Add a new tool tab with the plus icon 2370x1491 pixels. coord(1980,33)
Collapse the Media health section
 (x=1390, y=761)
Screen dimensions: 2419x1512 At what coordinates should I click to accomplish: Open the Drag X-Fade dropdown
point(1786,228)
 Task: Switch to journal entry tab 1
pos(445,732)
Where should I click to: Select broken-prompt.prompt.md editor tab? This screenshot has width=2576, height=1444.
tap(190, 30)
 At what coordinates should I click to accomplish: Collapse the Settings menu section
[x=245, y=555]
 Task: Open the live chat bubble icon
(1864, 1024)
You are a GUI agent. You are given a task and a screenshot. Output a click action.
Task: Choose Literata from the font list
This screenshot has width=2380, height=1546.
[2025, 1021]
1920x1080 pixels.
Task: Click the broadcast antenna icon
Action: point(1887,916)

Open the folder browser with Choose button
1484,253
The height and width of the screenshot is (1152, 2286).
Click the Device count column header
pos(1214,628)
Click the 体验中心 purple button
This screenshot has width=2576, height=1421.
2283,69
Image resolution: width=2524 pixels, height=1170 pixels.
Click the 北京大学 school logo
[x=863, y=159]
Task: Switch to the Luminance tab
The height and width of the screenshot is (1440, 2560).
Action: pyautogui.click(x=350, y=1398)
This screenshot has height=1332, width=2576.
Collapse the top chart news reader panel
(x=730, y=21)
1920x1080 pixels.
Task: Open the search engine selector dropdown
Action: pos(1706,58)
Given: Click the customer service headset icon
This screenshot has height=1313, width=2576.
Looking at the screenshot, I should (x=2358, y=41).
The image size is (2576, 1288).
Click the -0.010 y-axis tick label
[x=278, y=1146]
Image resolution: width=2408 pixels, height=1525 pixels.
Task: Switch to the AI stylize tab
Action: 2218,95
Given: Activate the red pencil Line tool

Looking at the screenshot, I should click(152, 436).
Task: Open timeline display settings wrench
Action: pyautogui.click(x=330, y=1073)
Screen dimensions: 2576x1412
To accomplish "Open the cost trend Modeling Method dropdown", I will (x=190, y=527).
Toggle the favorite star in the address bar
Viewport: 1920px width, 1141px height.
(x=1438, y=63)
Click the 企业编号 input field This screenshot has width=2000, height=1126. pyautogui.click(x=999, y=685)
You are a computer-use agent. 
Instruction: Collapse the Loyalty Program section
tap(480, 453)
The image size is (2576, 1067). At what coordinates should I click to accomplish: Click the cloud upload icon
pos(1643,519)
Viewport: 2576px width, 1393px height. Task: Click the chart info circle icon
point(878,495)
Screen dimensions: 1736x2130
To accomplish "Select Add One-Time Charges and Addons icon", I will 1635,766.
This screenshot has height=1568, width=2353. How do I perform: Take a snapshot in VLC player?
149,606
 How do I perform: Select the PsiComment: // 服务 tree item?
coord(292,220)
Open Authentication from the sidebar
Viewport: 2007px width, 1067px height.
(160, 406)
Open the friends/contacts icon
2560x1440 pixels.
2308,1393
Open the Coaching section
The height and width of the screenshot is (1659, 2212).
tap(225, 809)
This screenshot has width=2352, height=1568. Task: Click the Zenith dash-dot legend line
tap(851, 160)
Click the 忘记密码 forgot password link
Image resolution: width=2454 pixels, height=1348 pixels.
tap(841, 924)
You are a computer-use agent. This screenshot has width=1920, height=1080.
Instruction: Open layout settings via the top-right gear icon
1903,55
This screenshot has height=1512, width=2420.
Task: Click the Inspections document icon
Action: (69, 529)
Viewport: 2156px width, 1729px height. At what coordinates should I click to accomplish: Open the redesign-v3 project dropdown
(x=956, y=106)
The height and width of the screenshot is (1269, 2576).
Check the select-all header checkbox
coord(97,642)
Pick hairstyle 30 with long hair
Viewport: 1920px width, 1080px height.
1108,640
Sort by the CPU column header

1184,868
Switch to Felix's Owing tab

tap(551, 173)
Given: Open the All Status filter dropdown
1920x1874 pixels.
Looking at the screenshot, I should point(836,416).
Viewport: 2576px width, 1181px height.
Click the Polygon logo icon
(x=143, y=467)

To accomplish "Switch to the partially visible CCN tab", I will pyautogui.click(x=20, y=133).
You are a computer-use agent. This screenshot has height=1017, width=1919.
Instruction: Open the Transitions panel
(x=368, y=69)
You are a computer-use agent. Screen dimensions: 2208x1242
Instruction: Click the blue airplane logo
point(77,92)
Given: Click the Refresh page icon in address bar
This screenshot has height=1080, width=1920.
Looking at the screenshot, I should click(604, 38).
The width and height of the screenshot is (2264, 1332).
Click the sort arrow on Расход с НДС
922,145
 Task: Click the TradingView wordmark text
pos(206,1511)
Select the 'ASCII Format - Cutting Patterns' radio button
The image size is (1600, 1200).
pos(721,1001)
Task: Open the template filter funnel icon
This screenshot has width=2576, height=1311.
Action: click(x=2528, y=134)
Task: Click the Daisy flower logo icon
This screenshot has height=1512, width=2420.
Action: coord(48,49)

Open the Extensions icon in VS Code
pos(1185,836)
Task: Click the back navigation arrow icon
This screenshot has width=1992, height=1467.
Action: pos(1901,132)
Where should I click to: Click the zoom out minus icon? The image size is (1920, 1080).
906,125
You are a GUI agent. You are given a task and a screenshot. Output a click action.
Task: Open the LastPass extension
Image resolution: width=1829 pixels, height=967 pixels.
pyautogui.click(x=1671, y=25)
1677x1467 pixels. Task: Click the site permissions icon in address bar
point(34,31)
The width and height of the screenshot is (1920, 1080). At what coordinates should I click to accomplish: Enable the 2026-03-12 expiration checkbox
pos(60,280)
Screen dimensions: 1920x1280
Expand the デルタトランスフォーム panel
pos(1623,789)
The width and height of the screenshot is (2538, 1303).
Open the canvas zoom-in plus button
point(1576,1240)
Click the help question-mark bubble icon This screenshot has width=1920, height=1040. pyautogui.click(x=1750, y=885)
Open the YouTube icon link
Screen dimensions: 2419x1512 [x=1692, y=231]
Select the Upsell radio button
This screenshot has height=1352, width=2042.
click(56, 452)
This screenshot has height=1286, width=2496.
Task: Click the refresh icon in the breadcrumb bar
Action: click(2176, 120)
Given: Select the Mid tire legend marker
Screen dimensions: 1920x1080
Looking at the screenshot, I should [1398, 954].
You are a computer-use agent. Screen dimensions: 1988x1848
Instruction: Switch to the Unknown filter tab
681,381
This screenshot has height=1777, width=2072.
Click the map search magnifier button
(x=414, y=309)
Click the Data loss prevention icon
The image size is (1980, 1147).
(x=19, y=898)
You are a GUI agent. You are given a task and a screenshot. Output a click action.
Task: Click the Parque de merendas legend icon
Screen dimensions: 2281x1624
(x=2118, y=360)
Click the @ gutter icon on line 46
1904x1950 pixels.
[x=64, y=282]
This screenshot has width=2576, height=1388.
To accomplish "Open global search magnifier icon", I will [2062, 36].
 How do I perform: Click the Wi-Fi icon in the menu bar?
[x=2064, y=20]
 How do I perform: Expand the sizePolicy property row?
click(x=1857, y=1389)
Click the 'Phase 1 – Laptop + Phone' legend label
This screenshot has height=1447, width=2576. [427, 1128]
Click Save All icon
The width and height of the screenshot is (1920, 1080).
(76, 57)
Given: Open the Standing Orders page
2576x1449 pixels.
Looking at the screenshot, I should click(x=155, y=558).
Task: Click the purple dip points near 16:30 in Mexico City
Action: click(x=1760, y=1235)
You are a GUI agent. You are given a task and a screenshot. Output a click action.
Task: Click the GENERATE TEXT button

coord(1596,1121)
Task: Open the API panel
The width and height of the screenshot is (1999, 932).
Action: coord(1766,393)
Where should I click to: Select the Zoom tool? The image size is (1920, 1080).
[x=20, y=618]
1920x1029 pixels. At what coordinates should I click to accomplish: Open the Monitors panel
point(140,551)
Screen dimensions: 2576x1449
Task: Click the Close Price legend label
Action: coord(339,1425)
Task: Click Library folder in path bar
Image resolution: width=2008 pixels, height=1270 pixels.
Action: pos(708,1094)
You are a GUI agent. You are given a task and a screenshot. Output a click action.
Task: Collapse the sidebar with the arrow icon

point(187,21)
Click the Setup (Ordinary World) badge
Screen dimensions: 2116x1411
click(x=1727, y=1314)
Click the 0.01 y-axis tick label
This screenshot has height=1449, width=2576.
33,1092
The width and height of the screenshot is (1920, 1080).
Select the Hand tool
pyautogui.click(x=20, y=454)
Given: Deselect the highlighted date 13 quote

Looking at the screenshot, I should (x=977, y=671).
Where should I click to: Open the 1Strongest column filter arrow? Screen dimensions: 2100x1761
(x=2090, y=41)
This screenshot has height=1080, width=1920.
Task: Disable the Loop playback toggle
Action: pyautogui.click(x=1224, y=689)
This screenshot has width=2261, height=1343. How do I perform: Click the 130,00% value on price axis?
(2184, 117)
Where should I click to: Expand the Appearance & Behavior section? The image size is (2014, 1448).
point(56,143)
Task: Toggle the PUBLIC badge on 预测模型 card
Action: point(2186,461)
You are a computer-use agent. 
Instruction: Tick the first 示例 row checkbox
-*-
WHAT IS NEEDED
From the entries above, select each line containing the string "page".

RESPONSE AREA
Given: Click the Refresh page icon in address bar
Given: Open the Standing Orders page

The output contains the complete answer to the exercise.